Willow Biosciences bids for slice of astaxanthin market with precision fermentation tech breakthrough


A bright red carotenoid and powerful antioxidant used in multiple industries from food and nutrition to cosmetics and animal feed (representing the bulk of the $750 market in 2022), astaxanthin is primarily produced via chemical synthesis from petroleum derivatives.

However, several companies including Cyanotech, AlgaTech, BGG (Algae Health Sciences), Algalif, Valensa, Fuji Chemical (AstaReal), Atacama Bio Natural Products, and Piveg now produce commercial quantities of astaxanthin from the microalgae species Haematococcus pluvialis ​grown in big outdoor raceways/ponds or in photobioreactors (glass tubing outside in the sunlight).
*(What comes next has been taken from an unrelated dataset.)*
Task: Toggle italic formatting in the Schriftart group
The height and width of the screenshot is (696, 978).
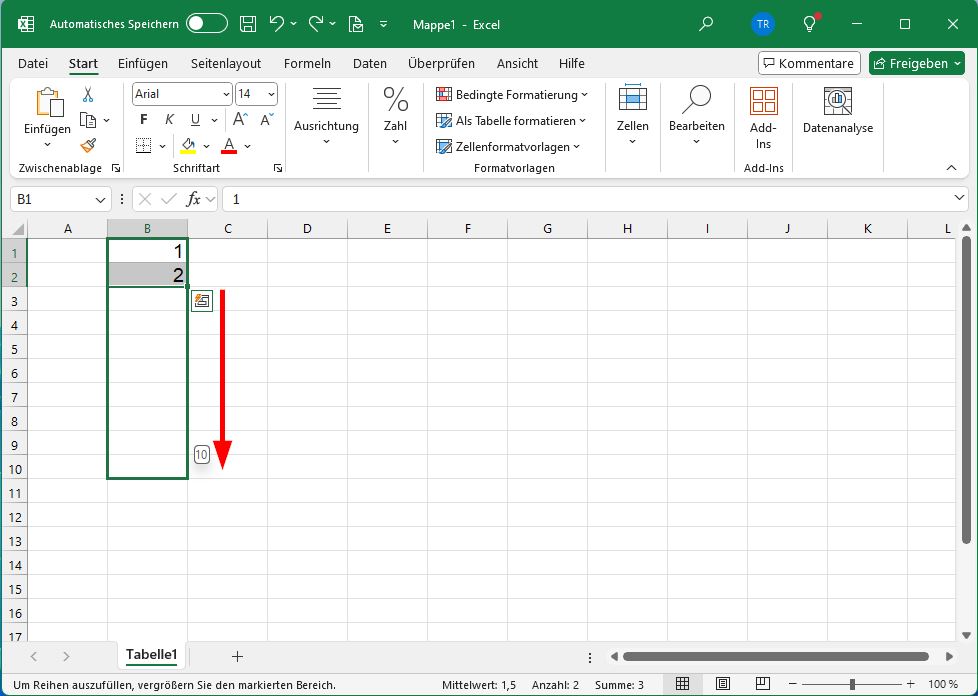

While several firms have been developing yeast strains to produce astaxanthin including Israeli firm NextFerm and California-based Biomedican, it is still an emerging area, says Willow Bio, which has developed yeast strains that produce high purity astaxanthin bio-identical to that found in nature.

Like Biomedican, Willow started out producing cannabinoids such as CBG via microbial fermentation, but started exploring other functional ingredients given the challenging economics of cannabinoid production created by the ongoing regulatory impasse​ and price erosion from over-supply in the hemp extract market.

‘History showed us many strains that claimed such cost savings that worked well in the lab, but never could be scaled up

But why make astaxanthin from yeast at all if you can extract it from microalgae?

“What we see in the market is that the attraction to customers is the ‘pure, consistent, and sustainable’ option, batch to batch consistency, and the ability to add only astaxanthin without other products found in the algae matrix,” ​CEO Peter Seufer-Wasserthal told FoodNavigator-USA.